速報→「ハロースクール、バイバイ」マームとジプシー
2010.11.27 14:00
マームとジプシーの新作。前売りは完売していますが、当日券でもぐり込みました。100分。28日までシアターグリーンBaseシアター。
かもめ中学校の女子バレー部。三年生が抜けて二年生に代替わりした6月。ちょうど一年前、一年生のとき転校生でやってきた「るな」とエースになった「しほ」、チームメイトたち、級友たち。合宿のあとのバレーボールの試合、不利なままの前半。でも頑張るチームメイトたち。
年に一度の転校続きで部活動にも、おそらくはクラスにもあまりなじめなかった転校生。半ば強引にさそわれ入ったバレー部、初めて教えてもらった、誘われてほんとに仲良くなった二人。この二人を枠組みにしながら、物語半ばで語られるように中学校の生活の日々がまるで水槽の中のグッピーのよう。そう多くない場面を断片を思い出として描き丁寧に積み重ねる前半が集約されるような場面がちょっとすごい感じ。
胃が弱くてトイレから出られないとか、運動音痴とか。中学の部活というある種、専門化していって分化する前の一瞬を切り取ったからこその、ミクスチャなさまざまゆえの人々。 初めてのマクドナルドの外国な感じ、不良の先輩のこと、部室で腐ったカツサンドとその犯人、教室掃除の時間、合宿の前の日のある種の高揚が中盤までもりあがるのです。アタシの友人がいう「チェル+王者館+ビューティフルドリーマー」というのはものすごく腑に落ちる感じ。そういう90分が実に濃密で。あるいは少々ほれっぽい感もある片思いな風景、消えゆく風景、近所の銭湯という家族とは切り離せない中学という時間で、それは切ないのです。
あるいはもう一つ感じるのは、成長していくために必要な過程。いわゆる体育会系部活動には無縁だったアタシは40歳過ぎてからわかったのだけれど、今作、 幼いなりに「プレーのために」がんばる集団マネジメントの萌芽。
合宿の二日目の朝に語られる、たったその一言だったり、見慣れた風景がなくなってしまうということだったり、片思いだったりという、切なさいっぱい、溢れるあの時間をパッケージしたような感覚。
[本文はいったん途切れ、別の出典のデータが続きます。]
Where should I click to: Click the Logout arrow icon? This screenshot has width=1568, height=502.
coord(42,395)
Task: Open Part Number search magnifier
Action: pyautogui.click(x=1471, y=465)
断片として繰り返し語られるというのも記憶で断片を思い出しているような感覚にとらわれるのです。「リピート芝居」が好きじゃないアタシですが、自分の波長にぴったり合うと、こんなにも楽しいのです。 この切なさの感覚は理解できるし好きなタイプの芝居なのは事実なのだけど、 何人もの観劇巧者の友人たちの大絶賛、たとえば手法のすごさというものは、あたしがチェルフィッチュのすごさを説明してもらうまで理解できなかったのとおなじように彼らの手法のすごさというのはじっさいのところ、まだ巧く説明できるような言葉になっていないのが、自分ではもどかしいのです。